Danger Cave is a North American archaeological site located in the Bonneville Basin of western Utah around the Great Salt Lakes region, that features artifacts of the Desert Culture from c. 9000 BC until c. 500 AD. Through carbon-14 dating, it has been determined that there is very little evidence of human life in the Danger Cave area c. 11,000 BP [9000 BC], but there is much evidence of human life by 9000 BP [7000 BC].

Danger cave was first investigated in the 1930s by Elmer Smith, and excavated in the 1950s under the supervision of Jesse D. Jennings, professor at the University of Utah. Jennings' work at the site was considered ground-breaking due to his exacting standards in excavation and data analysis. Though Jenning's findings eventually gained widespread acceptance, his publications garnered both criticism and support at first. Relating the archaeological evidence from Danger Cave to an ethnographic model, Jennings framed a view of the little-known Great Basin Desert culture which was unknown at the time.

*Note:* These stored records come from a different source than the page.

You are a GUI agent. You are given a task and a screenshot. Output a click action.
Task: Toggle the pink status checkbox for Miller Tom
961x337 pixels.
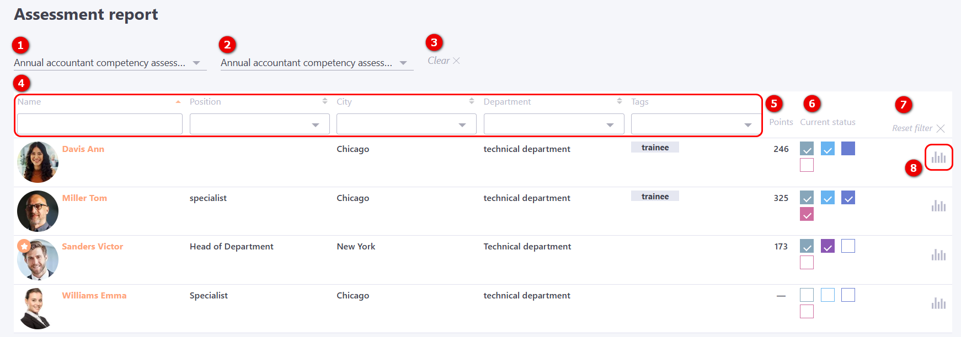[x=807, y=214]
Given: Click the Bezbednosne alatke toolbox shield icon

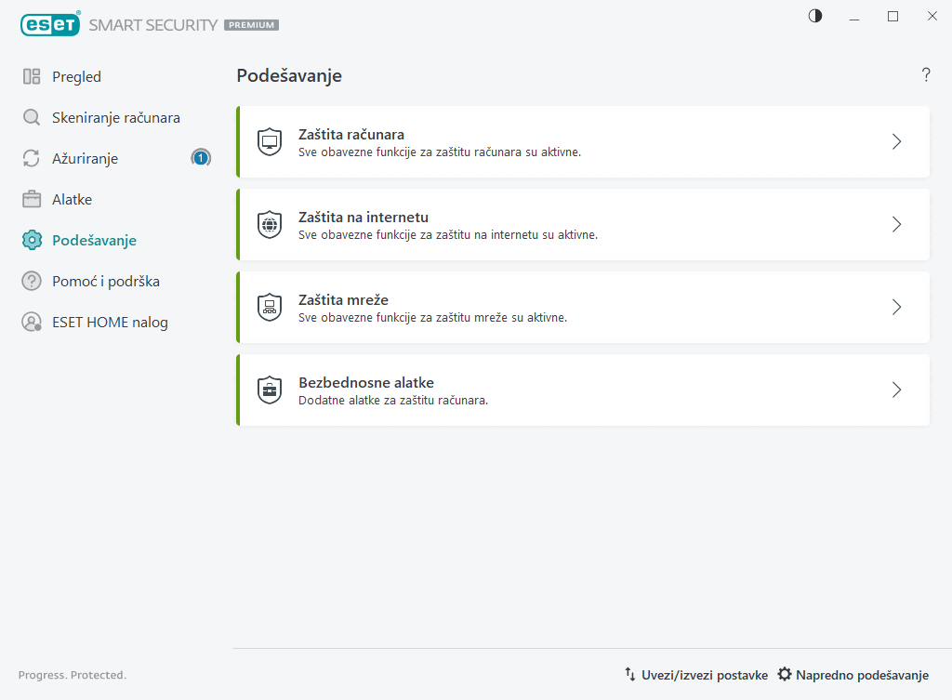Looking at the screenshot, I should (270, 390).
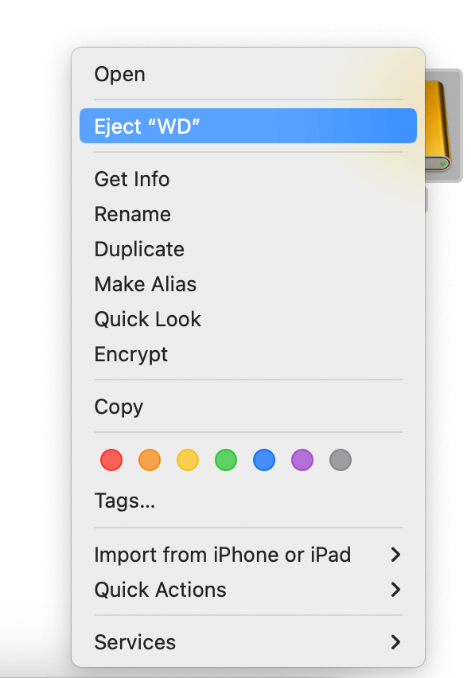Apply the blue tag color

[264, 459]
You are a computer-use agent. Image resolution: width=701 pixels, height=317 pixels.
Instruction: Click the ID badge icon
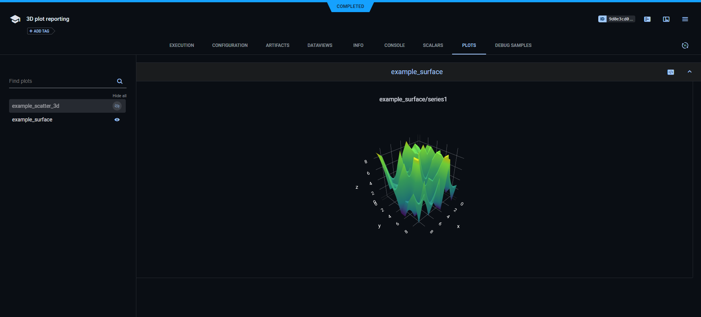point(602,19)
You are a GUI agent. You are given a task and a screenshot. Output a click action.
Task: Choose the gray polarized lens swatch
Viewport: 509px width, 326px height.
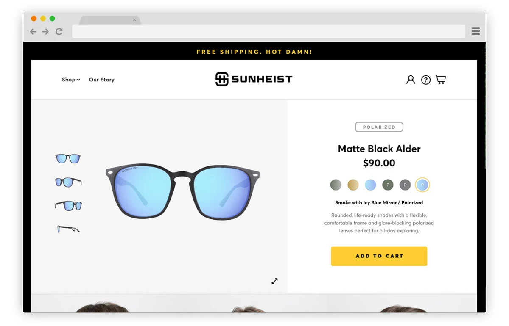(x=405, y=185)
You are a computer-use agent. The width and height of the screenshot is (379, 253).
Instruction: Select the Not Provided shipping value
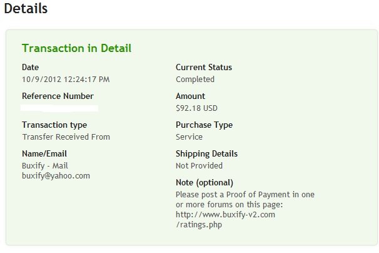click(x=199, y=165)
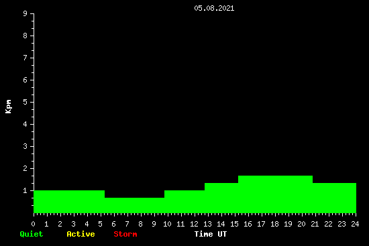The width and height of the screenshot is (369, 246).
Task: Click hour 16 on time axis
Action: tap(248, 224)
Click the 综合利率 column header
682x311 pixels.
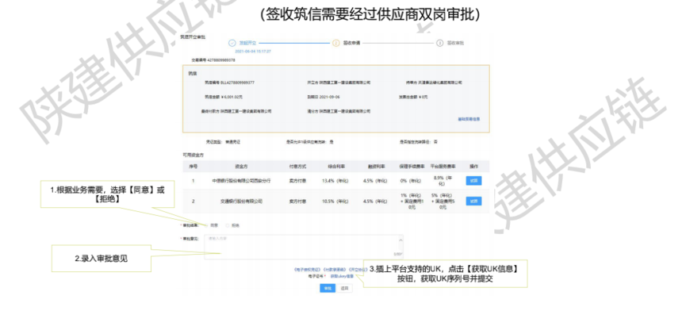click(x=336, y=166)
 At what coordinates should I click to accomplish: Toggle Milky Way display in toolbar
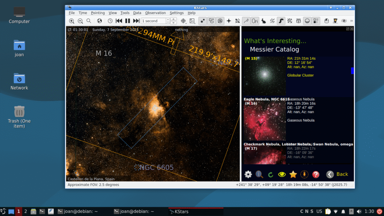click(281, 21)
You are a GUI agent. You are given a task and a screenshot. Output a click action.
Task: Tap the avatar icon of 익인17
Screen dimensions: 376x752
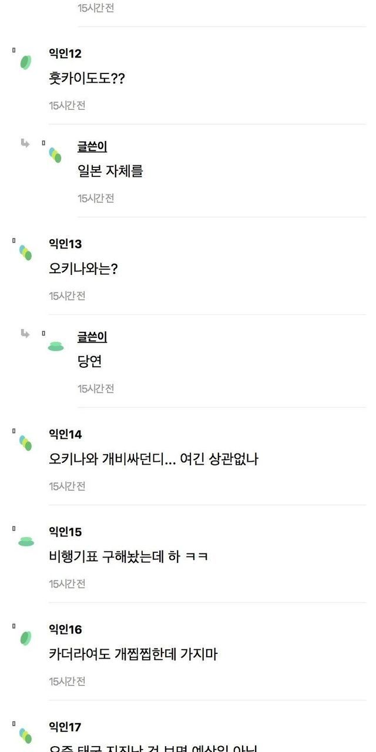click(25, 735)
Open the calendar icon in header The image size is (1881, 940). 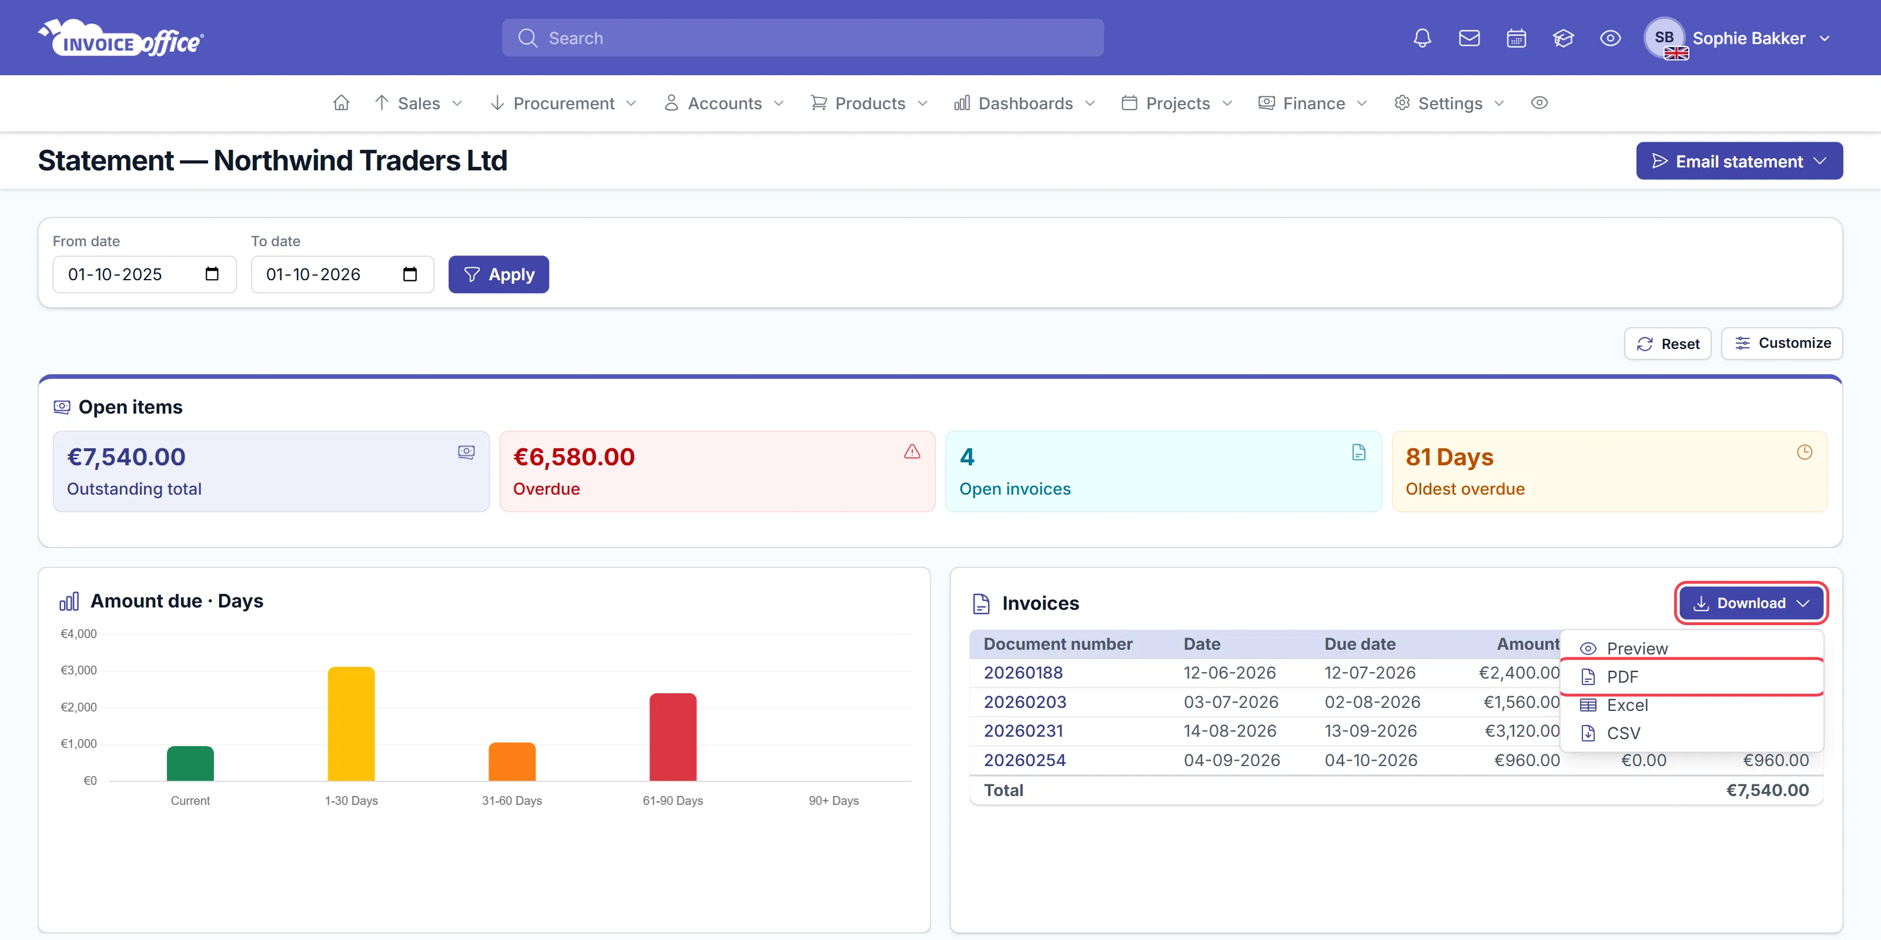pyautogui.click(x=1516, y=38)
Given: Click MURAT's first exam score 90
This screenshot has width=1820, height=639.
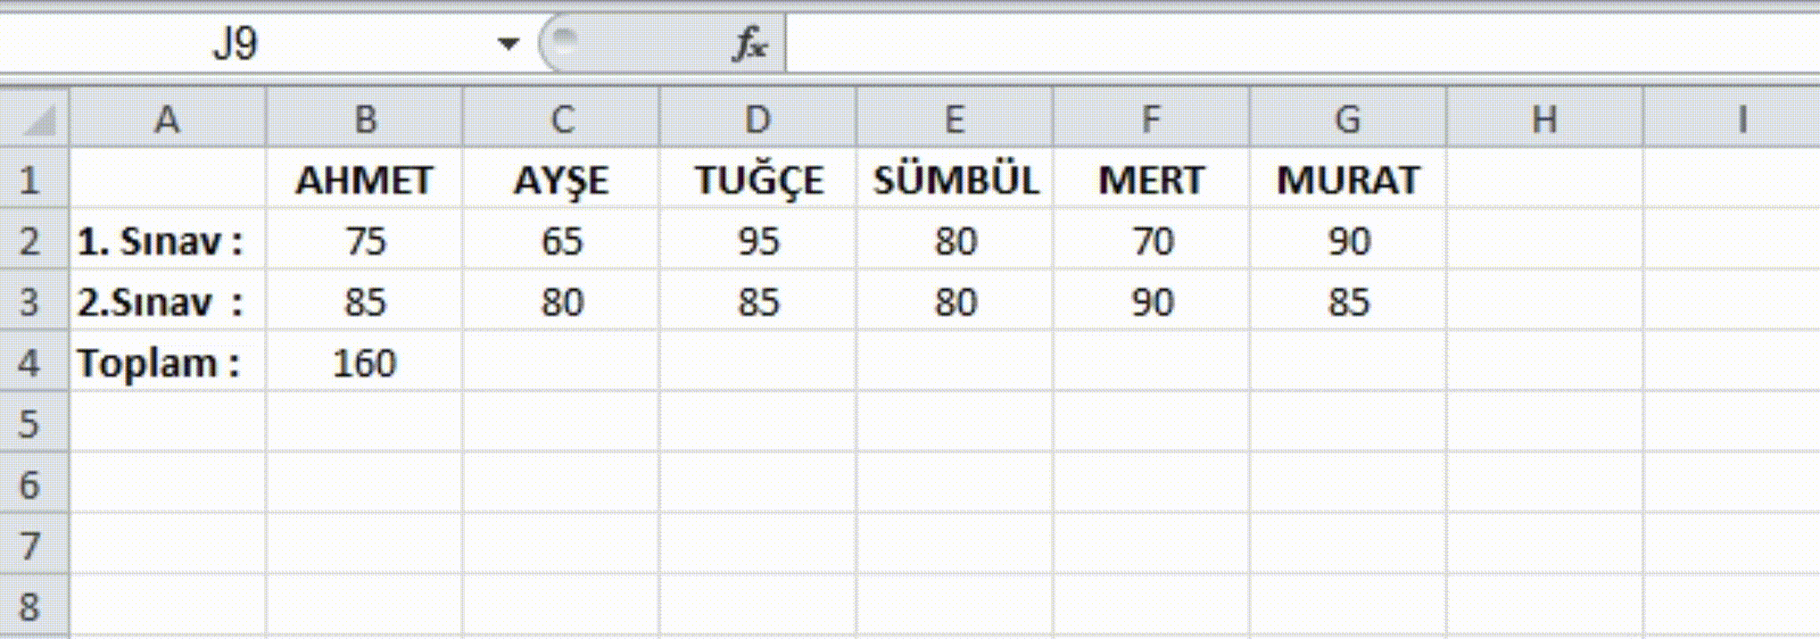Looking at the screenshot, I should [x=1348, y=242].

The extremely dry cave had created an ideal storage condition that preserved a variety of artifacts from beetle wings to textiles and human paleofeces. They also found leather scraps, pieces of string, nets of twine, coarse fabric, basket fragments, and bone and wood tools such as knives, weapons, and millstones. In total, excavations have produced over 2,500 chipped-stone artifacts and over 1,000 grinding stones. The excavation also yielded identifiable fragments of 68 plant species that still grow today within ten miles of the cave as well as the bones of many species of animals.

The data collected from the cave suggested that the Desert Culture had a sparse population, with small social units numbering no more than 25 to 30 people. The focus on survival prevented the inhabitants from building permanent structures, developing complicated rituals, or amassing extensive personal property. The Desert Culture persisted for thousands of years despite the hardships they faced, and eventually became the basis for other early Utah cultures such as the Fremont.

It was declared a National Historic Landmark in 1961.

The site was looted and many ancient artifacts stolen on 11 May 2019.